On July 7th, we took a quick trip to Paonia Colorado to visit High Wire Hops and check in on the status of this years crop. Below is a Photo Essay of our visit.
When we arrived at 2pm, it was 95 degrees! Too hot for a visit and way too hot for a farm tour in the sun. So we went to the river to cool off for a few hours. This photo was taken at the warmest part of the day. Did you know that hops need at least 6-8 hours of direct sunlight per day for a bountiful harvest?
Did you know that hops are hardy perennial plants?? They are a climbing plant that climbs by its shoots every year! Each bine needs to be hand trained and gently wrapped clockwise around hop twine. This process takes a few days, plant by plant row after row. At this close of a look you could deeply sense the living nature and character of each plant. It’s said that at peak growth you can literally see each bine slowly growing and wrapping itself around its twine.

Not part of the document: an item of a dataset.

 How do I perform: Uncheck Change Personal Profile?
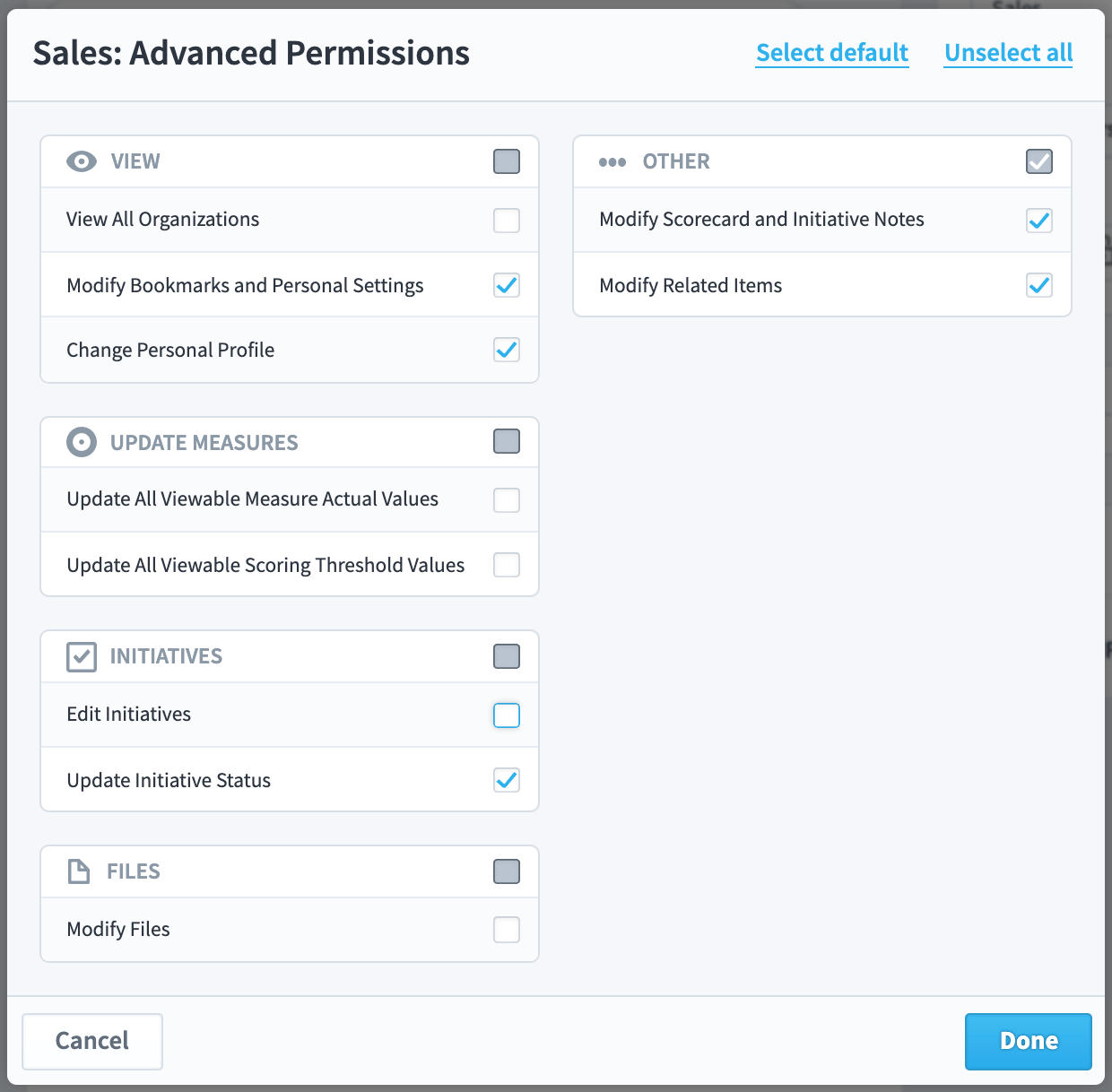pos(507,350)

These plants are fascinating living organisms!
High on our curiosity list was the status of their Cascade variety (the primary hop variety used in our farmhouse ales). At this early stage in the season they were looking spidery or fly like. They were about a week behind in size comparison to other varieties but very spry and healthy. We were very pleased with how they were maturing. We’re going to brew a fresh hop beer this year with them. Fresh Hopping is when you take the hops straight from the field without drying them and use them in a batch. We can’t wait!
As we were walking up and down each row we were meet with this very curious fawn! She almost looks photoshopped but trust me she’s not. She was very comfortable, engaging and allured by the sound of the cameras shutter.
We took a break for dinner, grilled burgers in the shade and cracked open a bottle of our “Casey Experience Blend” hopped with last year’s Cascade hops from this very farm. We ate, drank and admired the beautiful view of the farm from our dinner table.
As the sun set on Mount Lamborn it lit up in beautiful hues of pink and purple. At this time of night the temperatures finally dropped to a level of cool comfort (low to mid 60’s) that we had been waiting for all day. A cool breeze swept through the valley and the hops came alive as they swayed gently back and fourth until sundown.
We would like to thank David for his time and hospitality!
It’s looking like a great harvest is to come!